### Stored data entries:
= = =
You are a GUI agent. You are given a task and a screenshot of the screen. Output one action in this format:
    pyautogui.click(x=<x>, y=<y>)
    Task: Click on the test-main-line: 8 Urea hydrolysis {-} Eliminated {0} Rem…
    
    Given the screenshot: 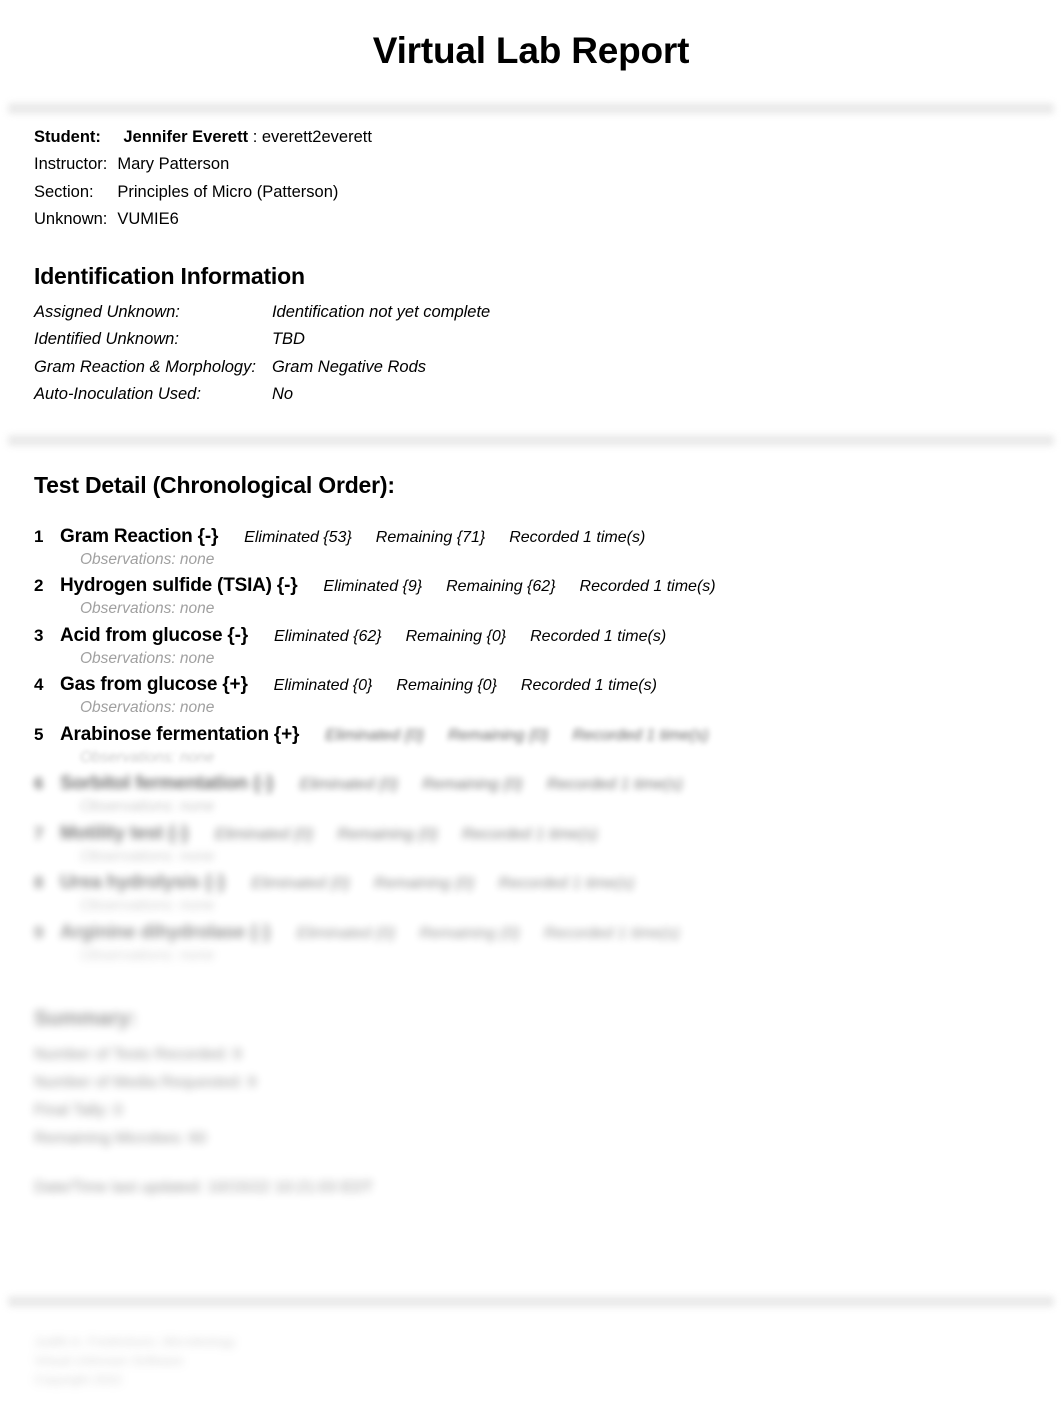 What is the action you would take?
    pyautogui.click(x=531, y=882)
= = =
### Exercise details:
Retype the listing word for word, from its first line through the line containing "Task: Click on", and include both of those lines.

### Task solution:
You are a GUI agent. You are given a task and a screenshot of the screen. Output one action in this format:
    pyautogui.click(x=<x>, y=<y>)
    Task: Click on the test-main-line: 8 Urea hydrolysis {-} Eliminated {0} Rem…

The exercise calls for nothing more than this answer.